[Records shown — start]

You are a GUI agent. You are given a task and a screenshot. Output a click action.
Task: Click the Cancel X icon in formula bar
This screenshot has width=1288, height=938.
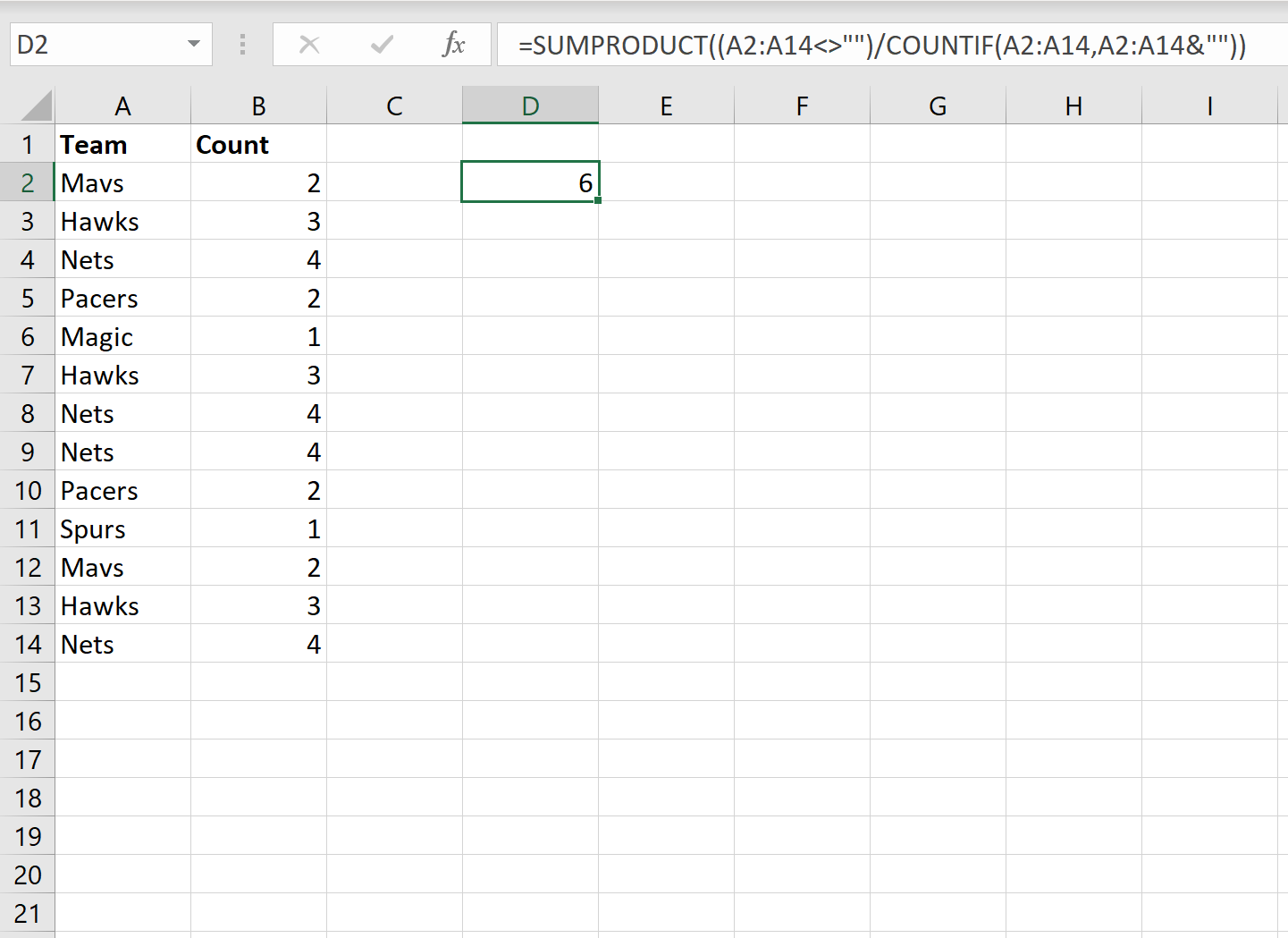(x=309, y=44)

[Records shown — finish]
[Records shown — start]

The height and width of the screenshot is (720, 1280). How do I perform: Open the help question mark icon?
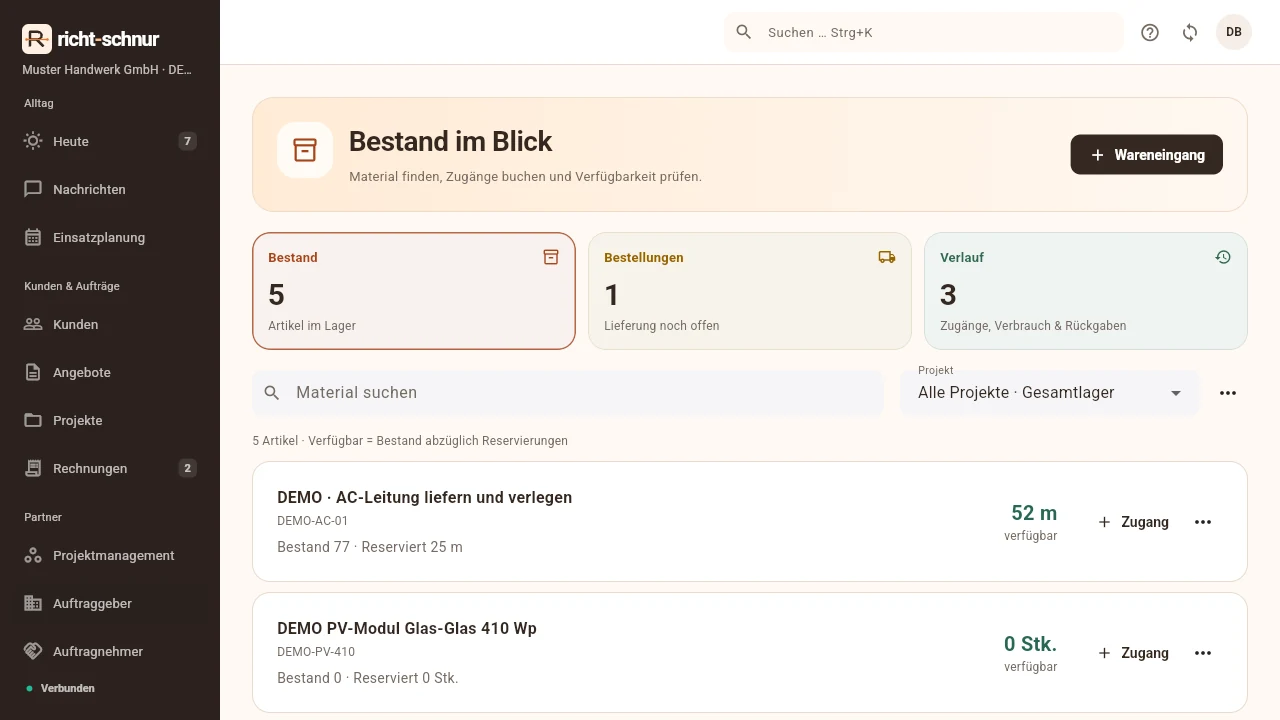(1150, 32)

[Records shown — finish]
[Records shown — start]

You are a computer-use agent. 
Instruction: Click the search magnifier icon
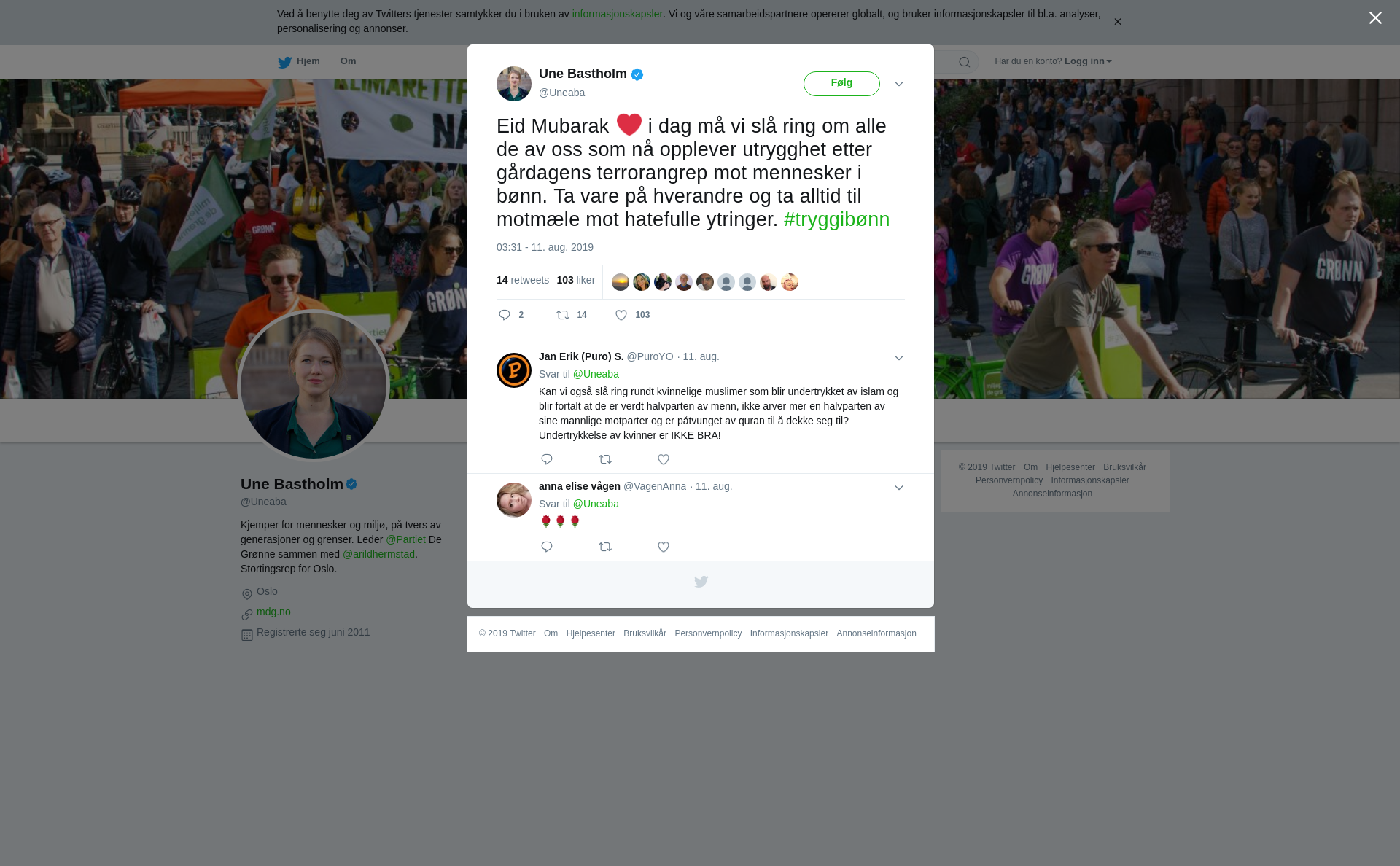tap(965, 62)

[Records shown — finish]

● **The problem**:
Scan each line of the entries above for the word "agent" and report how many lines contain it, with nothing else.

● **Solution to this exercise**:
2